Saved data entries
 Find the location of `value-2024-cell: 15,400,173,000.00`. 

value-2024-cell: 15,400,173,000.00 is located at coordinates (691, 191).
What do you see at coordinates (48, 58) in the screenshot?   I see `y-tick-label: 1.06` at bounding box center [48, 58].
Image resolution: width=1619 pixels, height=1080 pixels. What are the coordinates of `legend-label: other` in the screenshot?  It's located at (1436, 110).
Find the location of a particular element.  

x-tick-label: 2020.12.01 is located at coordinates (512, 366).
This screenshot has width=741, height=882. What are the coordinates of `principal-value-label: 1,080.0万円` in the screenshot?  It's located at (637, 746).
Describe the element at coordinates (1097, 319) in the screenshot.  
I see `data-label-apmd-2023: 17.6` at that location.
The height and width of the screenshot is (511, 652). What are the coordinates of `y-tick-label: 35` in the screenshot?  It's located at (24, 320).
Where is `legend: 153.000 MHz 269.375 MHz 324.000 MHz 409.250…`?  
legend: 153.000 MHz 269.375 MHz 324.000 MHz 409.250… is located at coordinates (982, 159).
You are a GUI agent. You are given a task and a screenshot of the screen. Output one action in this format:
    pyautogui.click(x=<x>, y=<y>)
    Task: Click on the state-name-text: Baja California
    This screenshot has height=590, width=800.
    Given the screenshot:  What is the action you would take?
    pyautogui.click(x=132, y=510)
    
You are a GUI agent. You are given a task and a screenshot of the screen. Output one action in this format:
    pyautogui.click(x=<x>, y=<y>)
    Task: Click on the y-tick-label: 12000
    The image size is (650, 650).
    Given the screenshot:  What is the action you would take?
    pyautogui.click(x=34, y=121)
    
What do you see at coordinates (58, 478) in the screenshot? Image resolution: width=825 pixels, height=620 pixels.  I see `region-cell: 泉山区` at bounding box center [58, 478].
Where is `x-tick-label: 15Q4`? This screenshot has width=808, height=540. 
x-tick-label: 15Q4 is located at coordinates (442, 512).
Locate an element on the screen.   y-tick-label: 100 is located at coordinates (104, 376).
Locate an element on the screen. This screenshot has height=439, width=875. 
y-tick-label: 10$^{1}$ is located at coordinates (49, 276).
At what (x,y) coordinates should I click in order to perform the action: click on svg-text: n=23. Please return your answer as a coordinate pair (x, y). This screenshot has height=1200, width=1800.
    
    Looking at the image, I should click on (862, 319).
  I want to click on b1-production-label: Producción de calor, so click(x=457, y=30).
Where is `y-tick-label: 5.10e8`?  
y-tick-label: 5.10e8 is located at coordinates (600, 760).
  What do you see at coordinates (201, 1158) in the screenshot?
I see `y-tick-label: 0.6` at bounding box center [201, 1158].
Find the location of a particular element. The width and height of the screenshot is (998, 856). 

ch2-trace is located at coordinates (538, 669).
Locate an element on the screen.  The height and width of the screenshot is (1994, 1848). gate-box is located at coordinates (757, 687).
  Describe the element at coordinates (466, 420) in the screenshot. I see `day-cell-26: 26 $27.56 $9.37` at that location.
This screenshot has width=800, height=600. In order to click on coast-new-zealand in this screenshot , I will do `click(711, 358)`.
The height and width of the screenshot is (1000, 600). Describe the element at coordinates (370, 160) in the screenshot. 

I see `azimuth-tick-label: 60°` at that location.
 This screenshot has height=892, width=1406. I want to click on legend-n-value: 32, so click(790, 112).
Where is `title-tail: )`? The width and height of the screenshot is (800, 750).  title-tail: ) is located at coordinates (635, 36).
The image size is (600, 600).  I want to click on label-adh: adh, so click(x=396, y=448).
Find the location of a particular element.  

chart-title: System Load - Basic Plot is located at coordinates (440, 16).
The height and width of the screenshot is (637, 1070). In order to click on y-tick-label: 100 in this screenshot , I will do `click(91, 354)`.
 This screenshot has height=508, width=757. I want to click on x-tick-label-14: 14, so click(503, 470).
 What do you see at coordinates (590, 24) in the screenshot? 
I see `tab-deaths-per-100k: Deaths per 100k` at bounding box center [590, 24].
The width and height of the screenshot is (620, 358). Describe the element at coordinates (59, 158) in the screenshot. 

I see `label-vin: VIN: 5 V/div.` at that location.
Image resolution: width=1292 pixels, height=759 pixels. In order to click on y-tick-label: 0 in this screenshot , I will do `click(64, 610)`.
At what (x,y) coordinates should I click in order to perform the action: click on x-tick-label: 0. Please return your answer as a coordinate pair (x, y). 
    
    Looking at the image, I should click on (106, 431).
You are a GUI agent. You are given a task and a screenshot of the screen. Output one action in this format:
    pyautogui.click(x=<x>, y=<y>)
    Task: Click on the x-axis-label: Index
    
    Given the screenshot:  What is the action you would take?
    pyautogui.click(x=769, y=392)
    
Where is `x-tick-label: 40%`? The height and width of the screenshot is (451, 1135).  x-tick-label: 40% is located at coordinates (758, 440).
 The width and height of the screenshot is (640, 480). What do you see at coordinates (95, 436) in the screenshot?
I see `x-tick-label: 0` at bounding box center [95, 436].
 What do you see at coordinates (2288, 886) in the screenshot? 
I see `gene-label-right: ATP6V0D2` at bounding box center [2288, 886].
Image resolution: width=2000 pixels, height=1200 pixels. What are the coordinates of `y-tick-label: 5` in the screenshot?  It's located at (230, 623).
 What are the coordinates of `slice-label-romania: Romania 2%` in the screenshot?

## TASK TO COMPLETE
Output, unchanged, the part of the listing that opens with the line containing "Describe the element at coordinates (1097, 319)" and closes with the line containing "I want to click on b1-production-label: Producción", including both of those lines.

## RESPONSE TO THE EXERCISE
Describe the element at coordinates (1097, 319) in the screenshot.  
I see `data-label-apmd-2023: 17.6` at that location.
The height and width of the screenshot is (511, 652). What are the coordinates of `y-tick-label: 35` in the screenshot?  It's located at (24, 320).
Where is `legend: 153.000 MHz 269.375 MHz 324.000 MHz 409.250…`?  
legend: 153.000 MHz 269.375 MHz 324.000 MHz 409.250… is located at coordinates (982, 159).
You are a GUI agent. You are given a task and a screenshot of the screen. Output one action in this format:
    pyautogui.click(x=<x>, y=<y>)
    Task: Click on the state-name-text: Baja California
    This screenshot has height=590, width=800.
    Given the screenshot:  What is the action you would take?
    pyautogui.click(x=132, y=510)
    
You are a GUI agent. You are given a task and a screenshot of the screen. Output one action in this format:
    pyautogui.click(x=<x>, y=<y>)
    Task: Click on the y-tick-label: 12000
    The image size is (650, 650).
    Given the screenshot:  What is the action you would take?
    pyautogui.click(x=34, y=121)
    
What do you see at coordinates (58, 478) in the screenshot? Image resolution: width=825 pixels, height=620 pixels.  I see `region-cell: 泉山区` at bounding box center [58, 478].
Where is `x-tick-label: 15Q4`? This screenshot has width=808, height=540. 
x-tick-label: 15Q4 is located at coordinates (442, 512).
Locate an element on the screen.   y-tick-label: 100 is located at coordinates (104, 376).
Locate an element on the screen. This screenshot has height=439, width=875. 
y-tick-label: 10$^{1}$ is located at coordinates (49, 276).
At what (x,y) coordinates should I click in order to perform the action: click on svg-text: n=23. Please return your answer as a coordinate pair (x, y). This screenshot has height=1200, width=1800.
    
    Looking at the image, I should click on (862, 319).
  I want to click on b1-production-label: Producción de calor, so click(x=457, y=30).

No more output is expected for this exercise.